Sobre o jornalismo, a memória e o resto
Tomo a liberdade de transcrever um belo texto de César Príncipe, no almoço de confraternização do III Encontro Gerações do "Jornal de Notícias":
SOBRE O RUÍDO DE FUNDO
Entrei
nas páginas dos diários em 1960 (Diário de Lisboa/Suplemento Juvenil). Um
latino socorrer-se-ia da vulgata In illo
tempore. Um português do vulgo coçaria a cabeça: Foda-se! Há que tempos! Um coronel do Antigo Regime interpelaria
uma ordenança do Novo Regime: O gajo
resistiu ao lápis? Ainda escreve? Não o tenho visto. Nem sequer na Necrologia. Vos
digo: não fujo ao In illo na
construção do presente. Arreigadamente. Serenamente. Com eterna nostalgia e
fraterna rebelião. Numa fortaleza fixa (de papel), extensão da fortaleza móvel
(cibernáutica). Sou um combatente todo-o-terreno. À superfície da Terra.
Sê-lo-ei debaixo da terra.
Há que tempos!
_ _ _ _ _
PROBLEMA PROPOSTO A
Apresente como lista numerada, sem linhas em branco, tudo o que nos registos vai da linha que contém "You are a GUI" até à linha que contém "point(320,90)", incluindo ambas.

DADOS DO EXERCÍCIO
_ _ _ _ _
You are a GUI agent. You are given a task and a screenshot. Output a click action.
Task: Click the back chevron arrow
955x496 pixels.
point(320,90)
_ _ _ _ _
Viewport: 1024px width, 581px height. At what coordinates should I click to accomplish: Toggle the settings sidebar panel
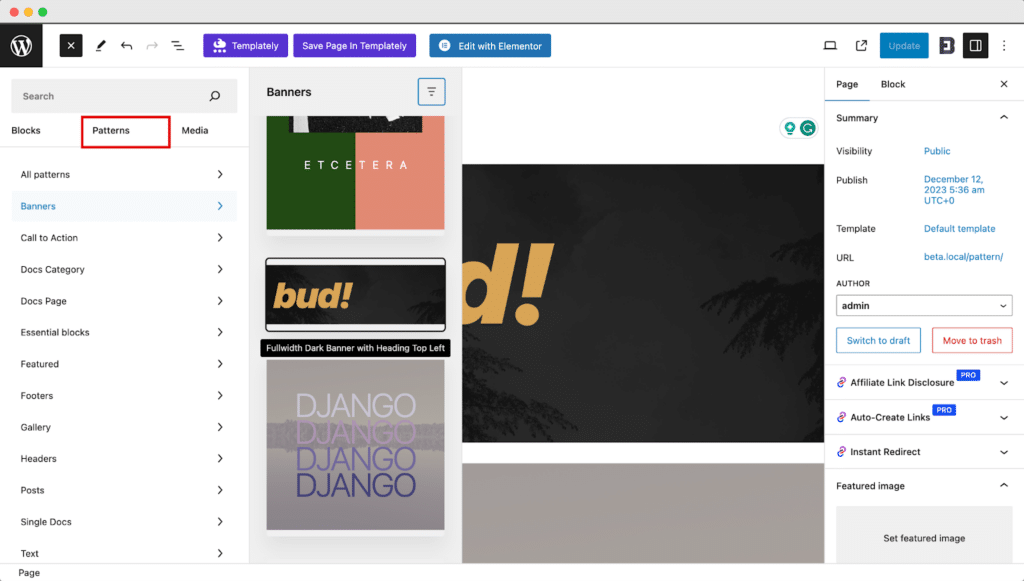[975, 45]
_ _ _ _ _
PROBLEMA PROPOSTO B
Repita, tal como está no texto sobre jornalismo e memória, tudo desde "Sobre o jornalismo, a" até "debaixo da terra.".

RESPOSTA COMPLETA A
1. You are a GUI agent. You are given a task and a screenshot. Output a click action.
2. Task: Click the back chevron arrow
3. 955x496 pixels.
4. point(320,90)

RESPOSTA COMPLETA B
Sobre o jornalismo, a memória e o resto
Tomo a liberdade de transcrever um belo texto de César Príncipe, no almoço de confraternização do III Encontro Gerações do "Jornal de Notícias":
SOBRE O RUÍDO DE FUNDO
Entrei
nas páginas dos diários em 1960 (Diário de Lisboa/Suplemento Juvenil). Um
latino socorrer-se-ia da vulgata In illo
tempore. Um português do vulgo coçaria a cabeça: Foda-se! Há que tempos! Um coronel do Antigo Regime interpelaria
uma ordenança do Novo Regime: O gajo
resistiu ao lápis? Ainda escreve? Não o tenho visto. Nem sequer na Necrologia. Vos
digo: não fujo ao In illo na
construção do presente. Arreigadamente. Serenamente. Com eterna nostalgia e
fraterna rebelião. Numa fortaleza fixa (de papel), extensão da fortaleza móvel
(cibernáutica). Sou um combatente todo-o-terreno. À superfície da Terra.
Sê-lo-ei debaixo da terra.